Aquaman's not so Sucky Superhero Surfactants


As I mentioned before I am a total nerd.  Growing up I bought comic books.  I never bought an Aquaman comic book though.  He was always deemed the lamest superhero.  After writing this blog and reading 20,000 Leagues I think that Aquaman has some merits as a superhero.  I stumbled onto a couple of years ago the Physics of Superheroes by Prof. James Kakalios and I would like to contribute something extra to his writing.

James Kakalios mentions that we all breath water.  We start by breathing air through our nose or mouth down our bronchial tube warming and moistening the air before it goes into our lungs.  The lungs are unbelievable.  It has a huge membrane surface area.  I still cannot imagine why people smoke.  If they knew how great the lungs are.  The air needs to be premoistoned before it goes into the lungs.  Why? 'In fact he air has to be at 100 percent relative humidity as it moves down the ever more finely branched tubes on its way to the alveoli' Kokolios states. 


The alveoli are small little spherical buds where exchange of oxygen and carbon dioxide occurs. These pockets are roughly 0.1 to 0.3 mm in diameter and have a large membrane surface area, they are smaller than the period at the end of this sentence. Capillaries located on the other side of the alveolar bud are narrow blood vessels that drop off a payload of carbon dioxide and pick up some oxygen before going to the heart.  The membrane surface area has to be large so the alveolar spheres have to be small and the capillaries have to be narrow.  This maximizes the ratio of surface area to volume so more regions for gas exchange to occur.

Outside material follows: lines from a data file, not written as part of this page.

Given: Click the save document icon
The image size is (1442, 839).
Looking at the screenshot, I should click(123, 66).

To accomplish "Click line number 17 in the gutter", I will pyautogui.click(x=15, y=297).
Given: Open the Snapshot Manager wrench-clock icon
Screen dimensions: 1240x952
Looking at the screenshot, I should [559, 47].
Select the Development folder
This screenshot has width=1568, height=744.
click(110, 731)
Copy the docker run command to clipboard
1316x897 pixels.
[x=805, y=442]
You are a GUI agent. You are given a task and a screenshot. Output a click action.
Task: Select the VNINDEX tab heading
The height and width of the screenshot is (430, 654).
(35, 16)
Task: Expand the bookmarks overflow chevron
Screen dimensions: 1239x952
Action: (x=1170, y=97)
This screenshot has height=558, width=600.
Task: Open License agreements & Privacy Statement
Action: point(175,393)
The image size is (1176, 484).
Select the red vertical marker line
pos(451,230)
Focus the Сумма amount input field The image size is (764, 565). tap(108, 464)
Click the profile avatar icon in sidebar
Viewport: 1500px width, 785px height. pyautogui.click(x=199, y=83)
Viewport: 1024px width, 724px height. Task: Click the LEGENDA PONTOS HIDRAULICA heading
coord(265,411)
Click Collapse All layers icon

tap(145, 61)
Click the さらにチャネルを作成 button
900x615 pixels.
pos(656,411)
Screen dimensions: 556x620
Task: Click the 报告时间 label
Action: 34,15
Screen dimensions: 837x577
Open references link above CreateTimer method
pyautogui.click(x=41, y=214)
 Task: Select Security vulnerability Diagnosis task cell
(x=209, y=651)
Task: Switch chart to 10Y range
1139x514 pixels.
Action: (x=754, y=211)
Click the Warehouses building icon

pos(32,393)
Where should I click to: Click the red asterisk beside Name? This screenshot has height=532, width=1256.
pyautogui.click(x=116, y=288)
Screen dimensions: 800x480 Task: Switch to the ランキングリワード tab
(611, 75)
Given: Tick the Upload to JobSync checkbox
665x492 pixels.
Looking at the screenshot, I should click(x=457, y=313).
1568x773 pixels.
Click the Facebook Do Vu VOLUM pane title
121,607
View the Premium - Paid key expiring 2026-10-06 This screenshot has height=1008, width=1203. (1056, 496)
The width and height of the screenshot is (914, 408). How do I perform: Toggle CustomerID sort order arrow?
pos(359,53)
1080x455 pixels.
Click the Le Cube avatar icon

A transition between the gas molecules between the interior of the alveoli from the brochial tubes to the capillaries needs to take place.  The transition of these gas molecules needs a thin coating of water on the interior of the alveolar surface.  The water layer facilitates the transfer of gases.  Without it the inner cell walls of the alveoli would become dried out by contacting the air directly.  When it is dissolved from the gas phase an oxygen molecule can be transferred into the liquid phase allowing the oxygen to get picked up by the hemoglobin chromophores in red blood cells.  Thus the alveoli are considered to be air bubbles in water and we could not breath without a little water interacting on the surface of these air bubbles.  Aquaman, as well as that of Marvel Comics Prince Namor, the Sub-Mariner, and all the other denizens of comic books’ have the interesting ability to extract oxygen directly underwater.  Aquaman, and the others lack fish gills so he must have some sort of super power adaptation to allow him to continue breathing even when completely underwater and potentially with a significant amount of pressure exerted on his body.
However, unlike Aquaman when normal humans fill the lungs with water it can cause asphyxiation.  The surface tension of the outside water is sufficient to cause the alveolar buds to close up preventing oxygen into the blood stream.

As James Kakalios' suggests that pulmonary surfactants in Aquaman's lungs and also have very strong lungs to withstand the increased force to breath the denser water could help him to breath.  Pulmonary surfactants is a surface-active lipoprotein complex (with lipids and proteins) that has dipalmitoylphosphotidylcholine that has its tails facing the air.  The pulmonary surfactants' lipids face the air reducing the surface tension.  Aquaman then must have some adaptation to allow him to reduce the surface tension of water easier allowing him to extract air bubbles.  He might also have some adaptation with his hemoglobin (or myoglobin) that allows him to pick up the transferred oxygen better.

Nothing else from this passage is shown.